::: TEXT PROVIDED :::
In both systems, Mn removal during secondary treatment in Process II was inconsistent, with effluent concentrations suggesting accumulation of Mn (Fig. 2g–h). However, removal in Process III, which received approximately the same influent concentration, averaged 92.8 % in the plug flow and 94.6 % in the SBRs. A probable reason for the difference in Mn removal is the acidity in Process II influent; as the acidity increases, Mn tends to stay dissolved. Process IV values were generally below detection limits (i.e. <10 μg/L).

Lead removal efficiency during secondary treatment approached 100 % for Processes II, III and IV. All final effluents from both systems had Pb concentrations below detection limits (i.e. <50 μg/L).

In the plug flow system, average Zn removal efficiency during secondary treatment in Processes III and IV was 64.9 % and 58.0 %, respectively (Fig. 2i). However, removal in Process II was very low, averaging <10 %. The same trend was observed in the SBRs, with average removal during secondary treatment in Processes III and IV of 80.1 % and 90.0 %, respectively (Fig. 2j). Average removal in Process II was <10 %.
:::
- _YOUR TASKS_
[1] From the passage on metal removal, reproduce the portion between "In both systems, Mn" and "limits (i.e. <50 μg/L).", inclusive.
[2] List every average removal percentage that the metal removal passage gives with a decimal point.
[3] Write the next few sentences of the passage on metal removal during secondary treatment, continuing after its final sentence.
::: GIVEN DATA :::
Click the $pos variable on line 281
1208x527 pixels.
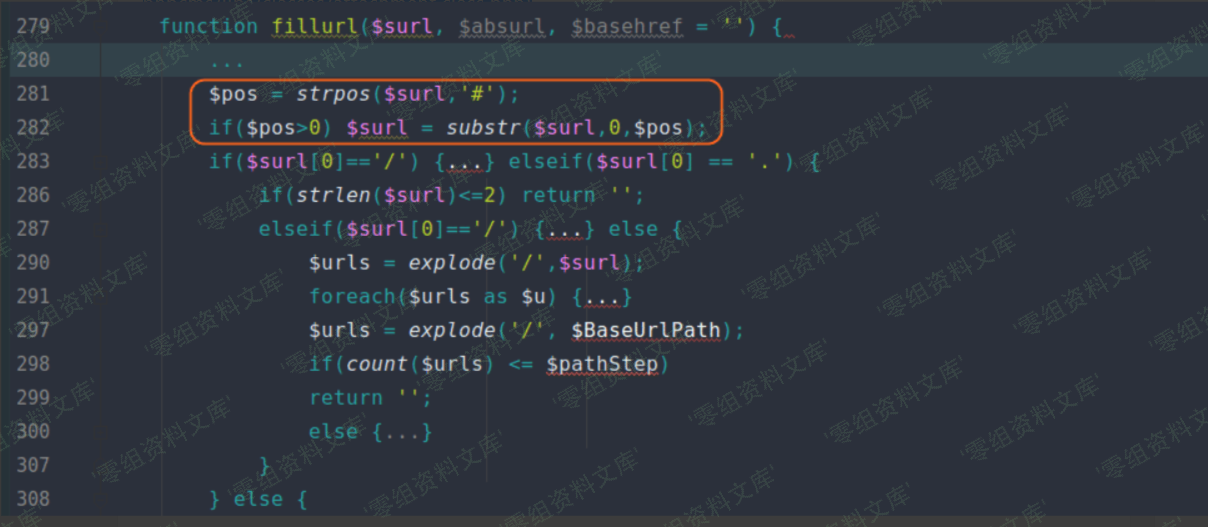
:::
- _PER-TASK ANSWERS_
[1]
In both systems, Mn removal during secondary treatment in Process II was inconsistent, with effluent concentrations suggesting accumulation of Mn (Fig. 2g–h). However, removal in Process III, which received approximately the same influent concentration, averaged 92.8 % in the plug flow and 94.6 % in the SBRs. A probable reason for the difference in Mn removal is the acidity in Process II influent; as the acidity increases, Mn tends to stay dissolved. Process IV values were generally below detection limits (i.e. <10 μg/L).

Lead removal efficiency during secondary treatment approached 100 % for Processes II, III and IV. All final effluents from both systems had Pb concentrations below detection limits (i.e. <50 μg/L).

[2]
92.8 %
94.6 %
64.9 %
58.0 %
80.1 %
90.0 %

[3]
The same general trend of increasing effluent metal concentrations over time was observed in both systems. There was only one significant difference observed between systems, i.e. for Al removal in Process III, where SBR removal was significantly greater (p < 0.05) than in the plug flow system.

Sulfate removal

In the plug flow system, SO4 removal did not occur in any reactors. Increasing SO4 accumulation was observed, with the effluent concentrations in Processes II and III exceeding influent concentrations towards the end of the study. In the SBRs, some removal of SO4 did occur on earlier sampling dates in Processes II and III. However, increasing SO4 concentrations over time indicated that removal efficiency in these reactors was decreasing.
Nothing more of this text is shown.